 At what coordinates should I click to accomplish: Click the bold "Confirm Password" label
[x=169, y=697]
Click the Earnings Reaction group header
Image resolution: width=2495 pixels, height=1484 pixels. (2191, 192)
--
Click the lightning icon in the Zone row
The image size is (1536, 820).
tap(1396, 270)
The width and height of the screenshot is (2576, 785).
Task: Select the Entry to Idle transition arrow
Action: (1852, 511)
---
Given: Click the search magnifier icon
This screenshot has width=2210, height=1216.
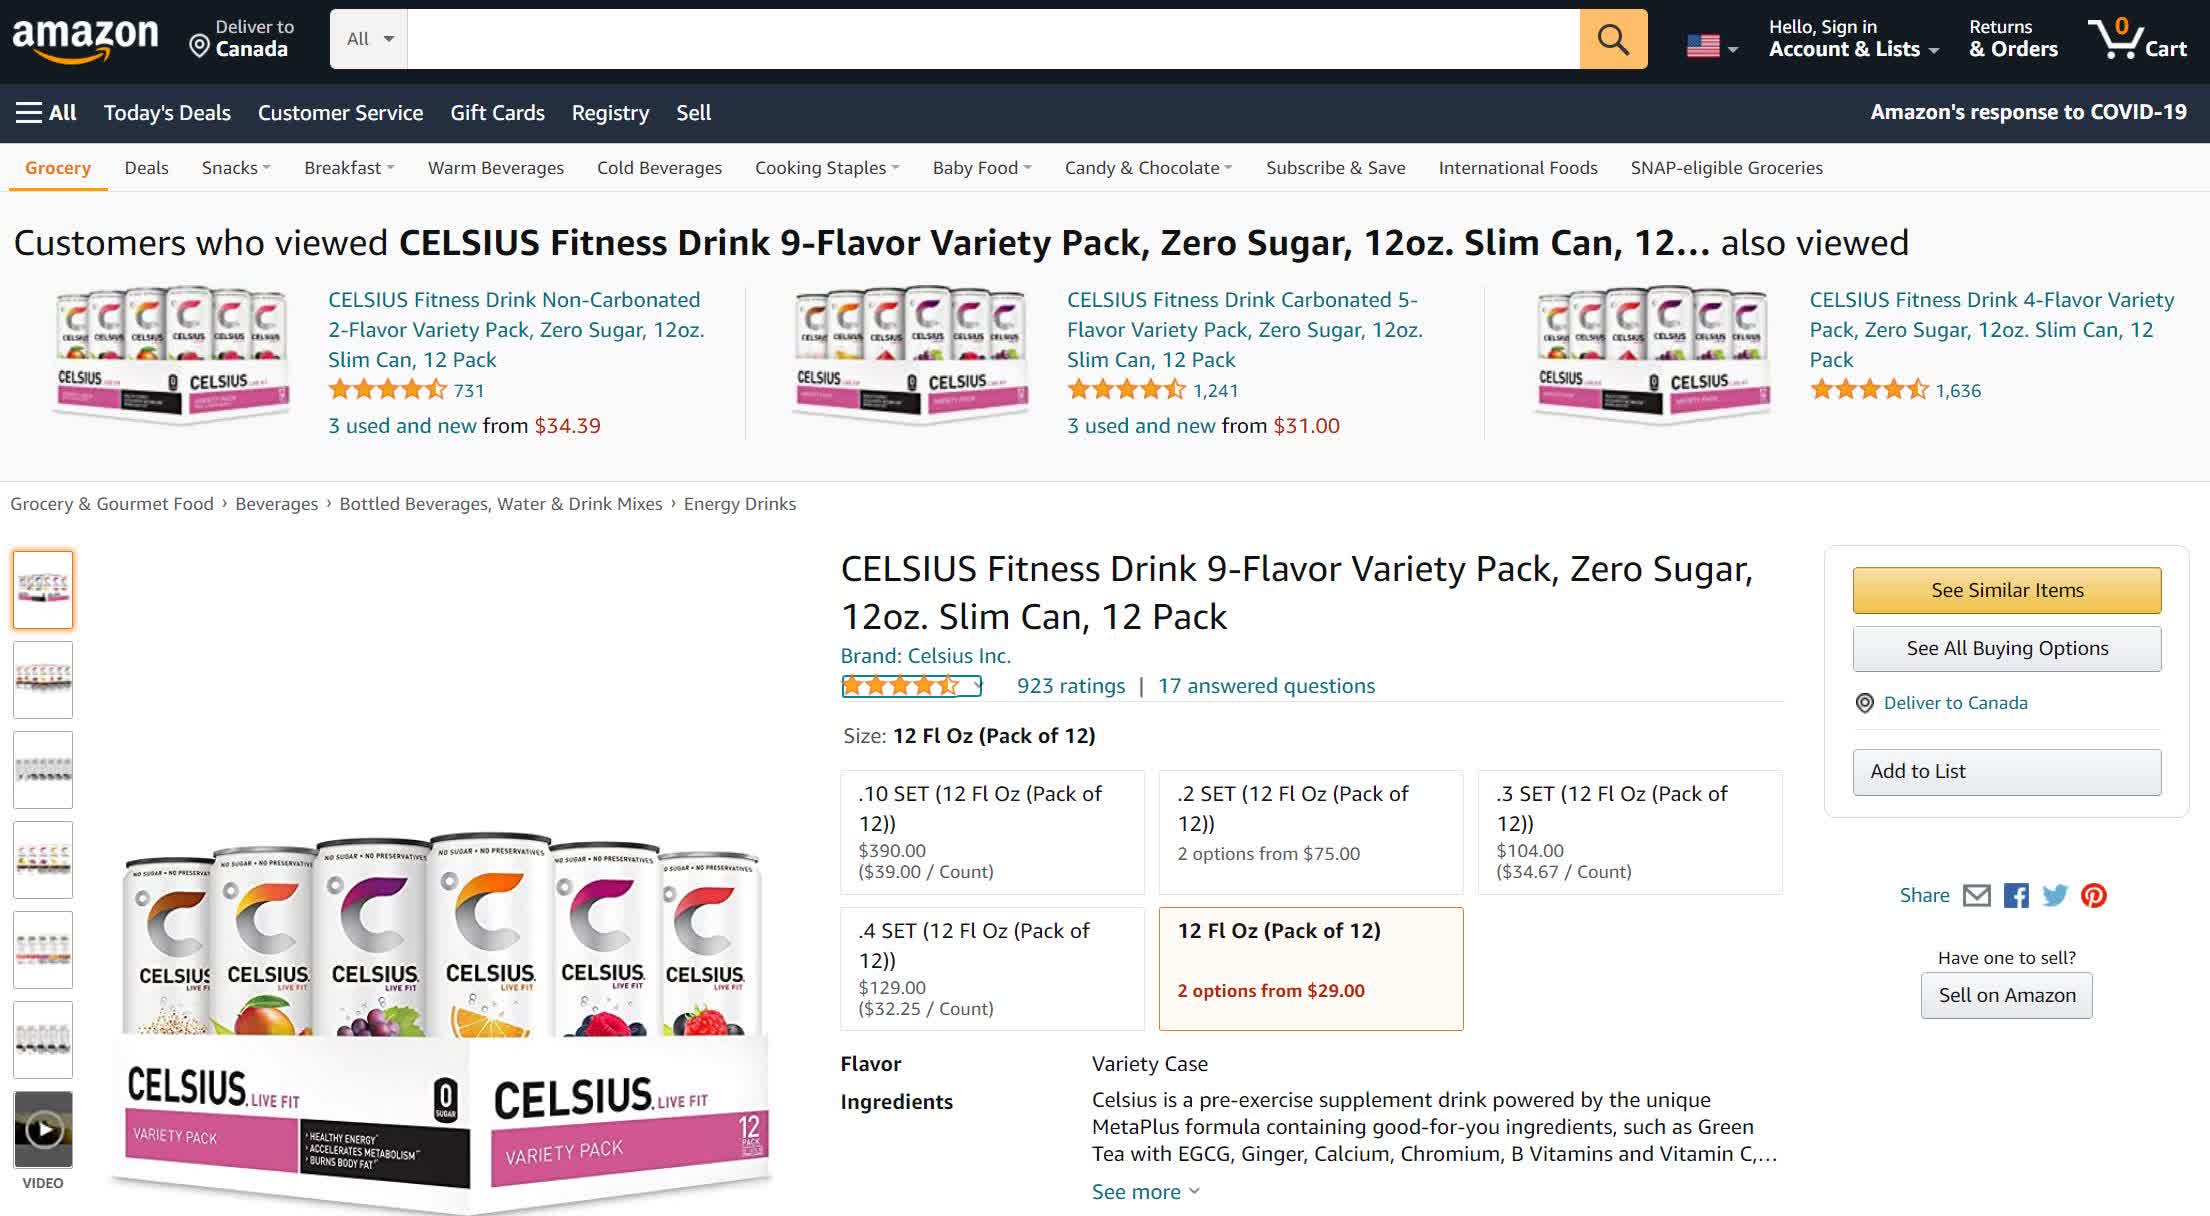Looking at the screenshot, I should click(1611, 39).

Task brief:
Please count the lines above that contain the word "icon", and reply with the number alone.

Answer space:
2